* begin Data rows *
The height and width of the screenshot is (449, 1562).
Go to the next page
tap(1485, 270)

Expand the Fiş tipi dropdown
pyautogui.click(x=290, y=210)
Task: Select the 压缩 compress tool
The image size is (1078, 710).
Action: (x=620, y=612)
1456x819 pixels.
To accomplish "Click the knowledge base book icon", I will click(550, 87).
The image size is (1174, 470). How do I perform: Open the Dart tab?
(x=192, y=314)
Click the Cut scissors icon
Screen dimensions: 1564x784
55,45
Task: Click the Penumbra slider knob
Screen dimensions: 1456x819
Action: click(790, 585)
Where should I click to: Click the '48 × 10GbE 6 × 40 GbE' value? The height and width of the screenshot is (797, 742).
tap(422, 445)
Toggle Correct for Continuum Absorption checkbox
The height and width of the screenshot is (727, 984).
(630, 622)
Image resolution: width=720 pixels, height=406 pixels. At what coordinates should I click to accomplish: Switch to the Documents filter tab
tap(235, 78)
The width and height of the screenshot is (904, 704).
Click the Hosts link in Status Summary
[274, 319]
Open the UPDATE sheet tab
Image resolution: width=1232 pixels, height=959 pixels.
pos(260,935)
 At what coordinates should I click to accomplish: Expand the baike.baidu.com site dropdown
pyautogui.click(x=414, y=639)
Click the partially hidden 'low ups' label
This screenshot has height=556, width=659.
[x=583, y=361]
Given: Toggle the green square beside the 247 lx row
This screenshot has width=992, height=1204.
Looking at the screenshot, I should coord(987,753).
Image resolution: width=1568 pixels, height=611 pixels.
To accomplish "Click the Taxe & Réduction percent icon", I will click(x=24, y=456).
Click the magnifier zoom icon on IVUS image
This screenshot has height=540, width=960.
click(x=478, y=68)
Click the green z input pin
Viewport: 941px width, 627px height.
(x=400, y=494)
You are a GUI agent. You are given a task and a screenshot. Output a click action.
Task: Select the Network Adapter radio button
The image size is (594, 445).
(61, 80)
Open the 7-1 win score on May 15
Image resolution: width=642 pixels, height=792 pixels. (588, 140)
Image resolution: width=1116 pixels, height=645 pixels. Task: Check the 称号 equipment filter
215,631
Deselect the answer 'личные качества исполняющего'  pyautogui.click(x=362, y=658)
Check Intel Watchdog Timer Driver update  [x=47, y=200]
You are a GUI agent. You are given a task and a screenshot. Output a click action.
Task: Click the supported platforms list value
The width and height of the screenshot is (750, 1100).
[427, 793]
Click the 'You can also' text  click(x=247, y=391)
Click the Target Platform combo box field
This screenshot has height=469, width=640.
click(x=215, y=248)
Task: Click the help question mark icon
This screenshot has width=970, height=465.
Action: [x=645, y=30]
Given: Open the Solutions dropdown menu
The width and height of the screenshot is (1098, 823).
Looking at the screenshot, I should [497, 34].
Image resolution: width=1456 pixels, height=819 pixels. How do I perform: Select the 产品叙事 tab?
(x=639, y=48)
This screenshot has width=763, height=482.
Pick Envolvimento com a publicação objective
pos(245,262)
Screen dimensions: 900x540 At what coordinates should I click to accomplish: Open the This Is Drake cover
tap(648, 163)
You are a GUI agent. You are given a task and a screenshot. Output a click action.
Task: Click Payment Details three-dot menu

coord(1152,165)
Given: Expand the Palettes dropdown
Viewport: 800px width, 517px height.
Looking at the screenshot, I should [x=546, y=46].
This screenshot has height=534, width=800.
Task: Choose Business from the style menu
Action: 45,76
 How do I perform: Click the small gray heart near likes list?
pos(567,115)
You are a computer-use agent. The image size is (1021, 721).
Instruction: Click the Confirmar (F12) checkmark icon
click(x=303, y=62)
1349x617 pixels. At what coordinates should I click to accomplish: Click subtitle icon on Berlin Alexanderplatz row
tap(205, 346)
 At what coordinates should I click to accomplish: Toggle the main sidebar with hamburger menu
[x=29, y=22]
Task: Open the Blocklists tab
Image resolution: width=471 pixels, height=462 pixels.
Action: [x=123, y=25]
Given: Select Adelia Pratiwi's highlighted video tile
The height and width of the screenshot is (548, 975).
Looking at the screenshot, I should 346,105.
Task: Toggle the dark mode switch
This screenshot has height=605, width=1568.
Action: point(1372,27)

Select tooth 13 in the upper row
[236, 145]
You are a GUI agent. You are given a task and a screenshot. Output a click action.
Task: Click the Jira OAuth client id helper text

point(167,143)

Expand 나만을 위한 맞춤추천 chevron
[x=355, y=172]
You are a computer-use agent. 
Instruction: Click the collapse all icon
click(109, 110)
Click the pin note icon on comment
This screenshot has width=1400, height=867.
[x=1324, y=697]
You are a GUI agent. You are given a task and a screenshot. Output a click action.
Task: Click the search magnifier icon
* end Data rows *
Convert every line of the listing above into a JSON list of strings, with one string per line and blank lines omitted.

[
  "The height and width of the screenshot is (449, 1562).",
  "Go to the next page",
  "tap(1485, 270)",
  "Expand the Fiş tipi dropdown",
  "pyautogui.click(x=290, y=210)",
  "Task: Select the 压缩 compress tool",
  "The image size is (1078, 710).",
  "Action: (x=620, y=612)",
  "1456x819 pixels.",
  "To accomplish \"Click the knowledge base book icon\", I will click(550, 87).",
  "The image size is (1174, 470). How do I perform: Open the Dart tab?",
  "(x=192, y=314)",
  "Click the Cut scissors icon",
  "Screen dimensions: 1564x784",
  "55,45",
  "Task: Click the Penumbra slider knob",
  "Screen dimensions: 1456x819",
  "Action: click(790, 585)",
  "Where should I click to: Click the '48 × 10GbE 6 × 40 GbE' value? The height and width of the screenshot is (797, 742).",
  "tap(422, 445)",
  "Toggle Correct for Continuum Absorption checkbox",
  "The height and width of the screenshot is (727, 984).",
  "(630, 622)",
  "Image resolution: width=720 pixels, height=406 pixels. At what coordinates should I click to accomplish: Switch to the Documents filter tab",
  "tap(235, 78)",
  "The width and height of the screenshot is (904, 704).",
  "Click the Hosts link in Status Summary",
  "[274, 319]",
  "Open the UPDATE sheet tab",
  "Image resolution: width=1232 pixels, height=959 pixels.",
  "pos(260,935)",
  " At what coordinates should I click to accomplish: Expand the baike.baidu.com site dropdown",
  "pyautogui.click(x=414, y=639)",
  "Click the partially hidden 'low ups' label",
  "This screenshot has height=556, width=659.",
  "[x=583, y=361]",
  "Given: Toggle the green square beside the 247 lx row",
  "This screenshot has width=992, height=1204.",
  "Looking at the screenshot, I should coord(987,753).",
  "Image resolution: width=1568 pixels, height=611 pixels.",
  "To accomplish \"Click the Taxe & Réduction percent icon\", I will click(x=24, y=456).",
  "Click the magnifier zoom icon on IVUS image",
  "This screenshot has height=540, width=960.",
  "click(x=478, y=68)",
  "Click the green z input pin",
  "Viewport: 941px width, 627px height.",
  "(x=400, y=494)",
  "You are a GUI agent. You are given a task and a screenshot. Output a click action.",
  "Task: Select the Network Adapter radio button",
  "The image size is (594, 445).",
  "(61, 80)",
  "Open the 7-1 win score on May 15",
  "Image resolution: width=642 pixels, height=792 pixels. (588, 140)",
  "Image resolution: width=1116 pixels, height=645 pixels. Task: Check the 称号 equipment filter",
  "215,631",
  "Deselect the answer 'личные качества исполняющего'  pyautogui.click(x=362, y=658)",
  "Check Intel Watchdog Timer Driver update  [x=47, y=200]",
  "You are a GUI agent. You are given a task and a screenshot. Output a click action.",
  "Task: Click the supported platforms list value",
  "The width and height of the screenshot is (750, 1100).",
  "[427, 793]",
  "Click the 'You can also' text  click(x=247, y=391)",
  "Click the Target Platform combo box field",
  "This screenshot has height=469, width=640.",
  "click(x=215, y=248)",
  "Task: Click the help question mark icon",
  "This screenshot has width=970, height=465.",
  "Action: [x=645, y=30]",
  "Given: Open the Solutions dropdown menu",
  "The width and height of the screenshot is (1098, 823).",
  "Looking at the screenshot, I should [497, 34].",
  "Image resolution: width=1456 pixels, height=819 pixels. How do I perform: Select the 产品叙事 tab?",
  "(x=639, y=48)",
  "This screenshot has width=763, height=482.",
  "Pick Envolvimento com a publicação objective",
  "pos(245,262)",
  "Screen dimensions: 900x540 At what coordinates should I click to accomplish: Open the This Is Drake cover",
  "tap(648, 163)",
  "You are a GUI agent. You are given a task and a screenshot. Output a click action.",
  "Task: Click Payment Details three-dot menu",
  "coord(1152,165)",
  "Given: Expand the Palettes dropdown",
  "Viewport: 800px width, 517px height.",
  "Looking at the screenshot, I should [x=546, y=46].",
  "This screenshot has height=534, width=800.",
  "Task: Choose Business from the style menu",
  "Action: 45,76",
  " How do I perform: Click the small gray heart near likes list?",
  "pos(567,115)",
  "You are a computer-use agent. The image size is (1021, 721).",
  "Instruction: Click the Confirmar (F12) checkmark icon",
  "click(x=303, y=62)",
  "1349x617 pixels. At what coordinates should I click to accomplish: Click subtitle icon on Berlin Alexanderplatz row",
  "tap(205, 346)",
  " At what coordinates should I click to accomplish: Toggle the main sidebar with hamburger menu",
  "[x=29, y=22]",
  "Task: Open the Blocklists tab",
  "Image resolution: width=471 pixels, height=462 pixels.",
  "Action: [x=123, y=25]",
  "Given: Select Adelia Pratiwi's highlighted video tile",
  "The height and width of the screenshot is (548, 975).",
  "Looking at the screenshot, I should 346,105.",
  "Task: Toggle the dark mode switch",
  "This screenshot has height=605, width=1568.",
  "Action: point(1372,27)",
  "Select tooth 13 in the upper row",
  "[236, 145]",
  "You are a GUI agent. You are given a task and a screenshot. Output a click action.",
  "Task: Click the Jira OAuth client id helper text",
  "point(167,143)",
  "Expand 나만을 위한 맞춤추천 chevron",
  "[x=355, y=172]",
  "You are a computer-use agent. ",
  "Instruction: Click the collapse all icon",
  "click(109, 110)",
  "Click the pin note icon on comment",
  "This screenshot has width=1400, height=867.",
  "[x=1324, y=697]",
  "You are a GUI agent. You are given a task and a screenshot. Output a click action.",
  "Task: Click the search magnifier icon"
]